The Company presents its efficiency ratio using non-GAAP information. The GAAP-based efficiency ratio is noninterest expenses divided by net interest income plus noninterest income from the Consolidated Statements of Income. The non-GAAP efficiency ratio excludes securities losses and other-than-temporary impairment charges from noninterest expenses, excludes securities gains from noninterest income, and adds the tax-equivalent adjustment to net interest income. The following table provides a reconciliation between the GAAP and non-GAAP efficiency ratio:

         
For the years ended For the quarters ended
In thousands of dollars       12/31/2014     12/31/2013     12/31/2014     12/31/2013
Non-interest expense, as presented       $ 30,220       $ 28,937       $ 7,875       $ 7,119  
Net interest income, as presented 39,597     37,440 10,047     9,661
Effect of tax-exempt income 3,475 3,573 807 926
Non-interest income, as presented 11,048 12,087 2,602 2,599
Effect of non-interest tax-exempt income 185 182 49 48
Net securities gains       (1,155 )     (1,087 )     (10 )      
Adjusted net interest income plus non-interest income       $ 53,150       $ 52,195       $ 13,495       $ 13,234  
Non-GAAP efficiency ratio       56.86 %     55.44 %     58.36 %     53.79 %
GAAP efficiency ratio       59.67 %     58.43 %     62.26 %     58.07 %
 

The Company presents certain information based upon average tangible common equity instead of total average shareholders' equity. The difference between these two measures is the Company's preferred stock and intangible assets, specifically goodwill from prior acquisitions. Management, banking regulators and many stock analysts use the tangible common equity ratio and the tangible book value per common share in conjunction with more traditional bank capital ratios to compare the capital adequacy of banking organizations with significant amounts of goodwill or other intangible assets, typically stemming from the use of the purchase accounting method in accounting for mergers and acquisitions.

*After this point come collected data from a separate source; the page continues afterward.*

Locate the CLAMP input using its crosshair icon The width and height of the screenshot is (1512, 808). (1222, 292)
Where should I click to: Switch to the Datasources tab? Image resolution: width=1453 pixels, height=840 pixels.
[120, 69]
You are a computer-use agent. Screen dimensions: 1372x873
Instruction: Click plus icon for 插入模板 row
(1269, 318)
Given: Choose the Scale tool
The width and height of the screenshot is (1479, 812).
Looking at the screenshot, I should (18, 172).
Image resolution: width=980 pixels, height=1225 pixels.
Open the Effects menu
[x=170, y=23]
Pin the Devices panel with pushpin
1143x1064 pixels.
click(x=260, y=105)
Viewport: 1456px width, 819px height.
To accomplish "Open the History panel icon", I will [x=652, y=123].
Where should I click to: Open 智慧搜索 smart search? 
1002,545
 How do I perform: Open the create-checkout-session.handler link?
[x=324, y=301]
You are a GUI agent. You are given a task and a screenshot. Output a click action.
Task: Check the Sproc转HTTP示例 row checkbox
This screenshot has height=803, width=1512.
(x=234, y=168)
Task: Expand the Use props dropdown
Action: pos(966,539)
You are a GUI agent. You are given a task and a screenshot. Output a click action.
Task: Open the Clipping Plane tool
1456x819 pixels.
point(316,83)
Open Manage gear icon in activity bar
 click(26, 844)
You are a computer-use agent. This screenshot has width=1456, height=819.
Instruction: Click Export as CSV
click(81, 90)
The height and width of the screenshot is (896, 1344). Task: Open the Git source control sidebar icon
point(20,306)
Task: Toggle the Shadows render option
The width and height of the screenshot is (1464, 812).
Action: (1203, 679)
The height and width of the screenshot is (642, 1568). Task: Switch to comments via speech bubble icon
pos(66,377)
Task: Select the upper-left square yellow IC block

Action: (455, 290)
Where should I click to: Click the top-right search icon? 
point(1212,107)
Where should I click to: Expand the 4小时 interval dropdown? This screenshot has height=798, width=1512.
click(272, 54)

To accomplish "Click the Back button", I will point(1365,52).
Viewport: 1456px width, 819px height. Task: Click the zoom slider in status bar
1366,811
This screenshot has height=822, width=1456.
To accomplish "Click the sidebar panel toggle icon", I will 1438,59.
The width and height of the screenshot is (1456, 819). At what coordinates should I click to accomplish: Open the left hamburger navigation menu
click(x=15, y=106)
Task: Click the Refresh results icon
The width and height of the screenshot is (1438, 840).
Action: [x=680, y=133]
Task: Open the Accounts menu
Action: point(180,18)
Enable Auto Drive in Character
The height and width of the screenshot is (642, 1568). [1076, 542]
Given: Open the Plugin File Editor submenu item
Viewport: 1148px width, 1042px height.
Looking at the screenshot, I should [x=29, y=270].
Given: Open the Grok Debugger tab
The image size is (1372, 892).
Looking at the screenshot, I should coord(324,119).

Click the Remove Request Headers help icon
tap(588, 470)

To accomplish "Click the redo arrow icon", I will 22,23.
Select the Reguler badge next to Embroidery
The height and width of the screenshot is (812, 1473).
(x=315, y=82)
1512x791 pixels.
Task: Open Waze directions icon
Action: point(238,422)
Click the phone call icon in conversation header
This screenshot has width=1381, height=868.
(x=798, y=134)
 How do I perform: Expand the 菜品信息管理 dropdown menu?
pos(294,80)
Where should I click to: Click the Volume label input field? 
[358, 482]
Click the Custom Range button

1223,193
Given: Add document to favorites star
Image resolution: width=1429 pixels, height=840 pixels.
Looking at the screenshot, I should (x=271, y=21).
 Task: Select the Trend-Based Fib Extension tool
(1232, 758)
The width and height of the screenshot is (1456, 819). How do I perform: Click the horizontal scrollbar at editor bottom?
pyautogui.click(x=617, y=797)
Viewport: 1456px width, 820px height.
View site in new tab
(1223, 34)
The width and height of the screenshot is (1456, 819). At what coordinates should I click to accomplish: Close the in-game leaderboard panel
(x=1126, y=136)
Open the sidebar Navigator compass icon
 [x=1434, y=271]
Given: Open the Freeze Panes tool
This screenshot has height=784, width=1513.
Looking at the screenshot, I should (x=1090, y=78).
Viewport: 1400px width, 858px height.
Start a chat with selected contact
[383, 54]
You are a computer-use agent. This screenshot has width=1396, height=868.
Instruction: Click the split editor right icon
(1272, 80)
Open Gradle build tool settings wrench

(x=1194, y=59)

The following table provides a reconciliation of average tangible common equity to the Company's consolidated financial statements, which have been prepared in accordance with U.S. generally accepted accounting principles:

      For the years ended     For the quarters ended
In thousands of dollars       12/31/14     12/31/13     12/31/14     12/31/13
Average shareholders' equity as presented $ 157,465     $ 152,722 $ 162,067     $ 148,842
Less preferred stock (4,020 )
Less intangible assets       (30,338 )     (30,664 )     (30,338 )     (30,664 )
Tangible average shareholders' equity       $ 127,127       $ 118,038       $ 131,729       $ 118,178  

Forward-Looking and Cautionary Statements

Except for the historical information and discussions contained herein, statements contained in this release may constitute “forward-looking statements” within the meaning of the Private Securities Litigation Reform Act of 1995. These statements involve a number of risks, uncertainties and other factors that could cause actual results and events to differ materially, as discussed in the Company's filings with the Securities and Exchange Commission.